PEDIDO 1:
Redigite sem nenhuma alteração o trecho das linhas fornecidas que vai da linha que contém "Filter results to" até a linha que contém "coord(685,670)", com as duas incluídas.

TEXTO DE LEITURA:

A OFENSIVA MILITAR DOS ESTADOS UNIDOS NA AMÉRICA LATINA
-- Maria Luisa Mendonça
A consolidação do domínio econômico e militar da América Latina tem sido uma das principais prioridades do governo dos Estados Unidos. O crescente processo de militarização no Continente tem como objetivo assegurar o controle de recursos naturais, principalmente na região amazônica, e manter a dependência econômica dos países latino-americanos.
No âmbito financeiro, a dependência latino-americana se perpetua através de uma dívida externa ilegítima e da criação de novos mecanismos de dominação econômica, como a Área de Livre Comércio das Américas (ALCA). A vertente financeira do imperialismo estadunidense é apoiada por um grande aparato militar.
Após os atentados em Nova York e Washington, em 11 de setembro de 2001, o governo de George W. Bush acelerou sua escalada militar em todo o mundo. Na América Latina, a estratégia dos Estados Unidos inclui a instalação de novas bases militares e o reforço de bases já existentes, o treinamento de militares latino-americanos, a venda de armas, a instalação de sistemas de vigilância e espionagem, além da influência sobre o poder judiciário em países latino-americanos. Essa política visa manter o modelo neoliberal, defender os interesses de grandes empresas e garantir o controle de recursos naturais, principalmente petróleo, água e biodiversidade.
A poderio militar dos EUA é um dos principais instrumentos de recolonização da América Latina. O crescente processo de militarização no continente tem gerado o aumento das violações de direitos humanos e da repressão a movimentos sociais, o deslocamento e a migração forçada de milhões de pessoas, a destruição do meio-ambiente, a perda da soberania e da autodeterminação dos povos.

LINHAS FORNECIDAS:
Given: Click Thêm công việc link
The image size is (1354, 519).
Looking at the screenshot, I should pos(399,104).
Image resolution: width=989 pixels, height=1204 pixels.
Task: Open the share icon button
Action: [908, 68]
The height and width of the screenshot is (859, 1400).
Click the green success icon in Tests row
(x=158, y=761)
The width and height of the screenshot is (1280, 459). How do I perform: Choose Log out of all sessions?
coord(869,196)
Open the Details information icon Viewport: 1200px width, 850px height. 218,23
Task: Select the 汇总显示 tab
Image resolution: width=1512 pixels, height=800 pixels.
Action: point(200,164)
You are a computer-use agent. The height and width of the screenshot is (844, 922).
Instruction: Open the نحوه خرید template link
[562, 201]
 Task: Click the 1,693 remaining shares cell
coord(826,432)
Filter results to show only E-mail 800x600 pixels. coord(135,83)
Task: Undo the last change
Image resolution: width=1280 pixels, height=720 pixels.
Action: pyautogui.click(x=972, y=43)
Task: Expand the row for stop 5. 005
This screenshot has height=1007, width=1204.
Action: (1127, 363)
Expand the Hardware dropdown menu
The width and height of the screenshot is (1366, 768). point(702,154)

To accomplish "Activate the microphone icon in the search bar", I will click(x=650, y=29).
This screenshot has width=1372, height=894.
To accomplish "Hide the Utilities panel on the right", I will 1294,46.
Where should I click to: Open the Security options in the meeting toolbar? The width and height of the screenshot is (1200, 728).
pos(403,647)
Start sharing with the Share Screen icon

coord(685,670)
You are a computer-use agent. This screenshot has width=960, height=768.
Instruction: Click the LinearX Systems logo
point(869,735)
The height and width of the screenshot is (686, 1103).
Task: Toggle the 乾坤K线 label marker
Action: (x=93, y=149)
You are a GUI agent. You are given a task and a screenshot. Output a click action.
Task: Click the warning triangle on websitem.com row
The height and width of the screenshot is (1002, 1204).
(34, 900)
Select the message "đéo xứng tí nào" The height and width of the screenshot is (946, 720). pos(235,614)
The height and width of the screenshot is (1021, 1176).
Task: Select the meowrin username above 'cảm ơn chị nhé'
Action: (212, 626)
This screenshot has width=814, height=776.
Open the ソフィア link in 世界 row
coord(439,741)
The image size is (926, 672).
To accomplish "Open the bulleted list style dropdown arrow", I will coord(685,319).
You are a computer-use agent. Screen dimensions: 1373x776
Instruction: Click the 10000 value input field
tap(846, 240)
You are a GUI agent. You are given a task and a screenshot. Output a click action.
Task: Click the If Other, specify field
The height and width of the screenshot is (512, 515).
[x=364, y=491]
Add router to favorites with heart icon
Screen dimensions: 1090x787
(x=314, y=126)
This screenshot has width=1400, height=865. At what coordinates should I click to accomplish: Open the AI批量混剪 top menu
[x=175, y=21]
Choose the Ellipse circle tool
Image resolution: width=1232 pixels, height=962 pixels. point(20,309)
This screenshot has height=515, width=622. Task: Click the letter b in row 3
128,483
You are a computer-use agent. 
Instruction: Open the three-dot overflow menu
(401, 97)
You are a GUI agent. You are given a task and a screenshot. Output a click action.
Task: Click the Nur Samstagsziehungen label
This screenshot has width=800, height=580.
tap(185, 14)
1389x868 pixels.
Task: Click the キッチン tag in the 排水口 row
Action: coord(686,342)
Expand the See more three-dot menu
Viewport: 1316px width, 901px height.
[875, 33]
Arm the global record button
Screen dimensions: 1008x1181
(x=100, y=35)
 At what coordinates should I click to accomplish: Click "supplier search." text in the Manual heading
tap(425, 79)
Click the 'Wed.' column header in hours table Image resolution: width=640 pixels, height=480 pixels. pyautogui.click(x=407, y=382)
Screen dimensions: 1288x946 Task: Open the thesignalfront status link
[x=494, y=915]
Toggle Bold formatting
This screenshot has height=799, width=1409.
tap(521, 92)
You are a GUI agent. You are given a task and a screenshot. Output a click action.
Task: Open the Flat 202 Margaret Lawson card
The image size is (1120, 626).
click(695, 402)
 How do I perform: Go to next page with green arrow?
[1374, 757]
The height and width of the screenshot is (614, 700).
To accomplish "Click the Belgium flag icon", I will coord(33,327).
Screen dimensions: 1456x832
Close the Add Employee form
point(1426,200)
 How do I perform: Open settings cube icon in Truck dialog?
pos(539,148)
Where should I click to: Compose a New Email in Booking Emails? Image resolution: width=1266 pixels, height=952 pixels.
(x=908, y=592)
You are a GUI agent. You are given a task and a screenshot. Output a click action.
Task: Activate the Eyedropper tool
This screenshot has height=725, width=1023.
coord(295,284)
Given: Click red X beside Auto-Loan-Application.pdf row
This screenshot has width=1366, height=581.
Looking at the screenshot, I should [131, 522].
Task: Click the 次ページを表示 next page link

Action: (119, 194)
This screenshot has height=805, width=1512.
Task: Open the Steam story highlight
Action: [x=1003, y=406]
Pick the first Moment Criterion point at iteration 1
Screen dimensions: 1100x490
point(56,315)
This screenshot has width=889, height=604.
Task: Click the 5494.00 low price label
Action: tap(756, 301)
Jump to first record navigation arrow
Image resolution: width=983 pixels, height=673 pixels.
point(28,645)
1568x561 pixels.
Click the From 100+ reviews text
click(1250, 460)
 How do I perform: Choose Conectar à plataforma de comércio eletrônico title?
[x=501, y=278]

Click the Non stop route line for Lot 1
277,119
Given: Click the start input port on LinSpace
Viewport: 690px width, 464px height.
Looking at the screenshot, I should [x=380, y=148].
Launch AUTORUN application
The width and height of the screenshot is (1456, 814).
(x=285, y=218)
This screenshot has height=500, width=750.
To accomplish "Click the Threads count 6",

PEDIDO 2:
Prossiga o texto sobre a ofensiva militar dos Estados Unidos na América Latina a partir do ponto em que ele termina.

RESULTADO FINAL 1:
Filter results to show only E-mail 800x600 pixels. coord(135,83)
Task: Undo the last change
Image resolution: width=1280 pixels, height=720 pixels.
Action: pyautogui.click(x=972, y=43)
Task: Expand the row for stop 5. 005
This screenshot has height=1007, width=1204.
Action: (1127, 363)
Expand the Hardware dropdown menu
The width and height of the screenshot is (1366, 768). point(702,154)

To accomplish "Activate the microphone icon in the search bar", I will click(x=650, y=29).
This screenshot has width=1372, height=894.
To accomplish "Hide the Utilities panel on the right", I will 1294,46.
Where should I click to: Open the Security options in the meeting toolbar? The width and height of the screenshot is (1200, 728).
pos(403,647)
Start sharing with the Share Screen icon

coord(685,670)

RESULTADO FINAL 2:
O principal mecanismo dos EUA para garantir seu domínio econômico e geopolítico é expandir sua força militar em todo o mundo o que representa um grande perigo para a humanidade.
Além do grande aumento do orçamento do Pentágono, que chega a 400 bilhões de dólares, o governo de Bush tem dado sinais claros de seu autoritarismo. Por exemplo, a administração de Bush rechaçou a Convenção de Armas Biológicas e, ao mesmo tempo, realiza testes ilegais com essas armas, além de recusar o acesso de inspetores em seus laboratórios. Os Estados Unidos rechaçaram também o Tratado sobre Mísseis Antibalísticos, a Convenção da ONU sobre Tortura (para evitar a investigação de tortura contra prisioneiros na Base de Guantánamo), e pretende violar o Tratado Contra Testes Nucleares. Além disso, a CIA reforça suas operações clandestinas, e inclusive admite a possibilidade de assassinar governantes, como já declarou em relação a Saddam Hussein.
O governo estadunidense necessita manter uma situação de "guerra infinita" para justificar a existência de seu aparato militar e consolidar sua posição de império. Na América Latina, os EUA intensificam esse processo através da instalação de bases militares como no caso de Manta (Equador), Três Esquinas e Letícia (Colômbia), Iquitos (Peru), Rainha Beatrix (Aruba) e Hato (Curaçao). Essas bases complementam o cerco dos EUA no Continente, que também possui bases militares em Porto Rico (Vieques), Cuba (Guantánamo) e Honduras (Soto de Cano). Os EUA pretendem ainda construir bases militares em El Salvador e na Argentina (na Terra do Fogo), assim como controlar a base de Alcântara, no Brasil.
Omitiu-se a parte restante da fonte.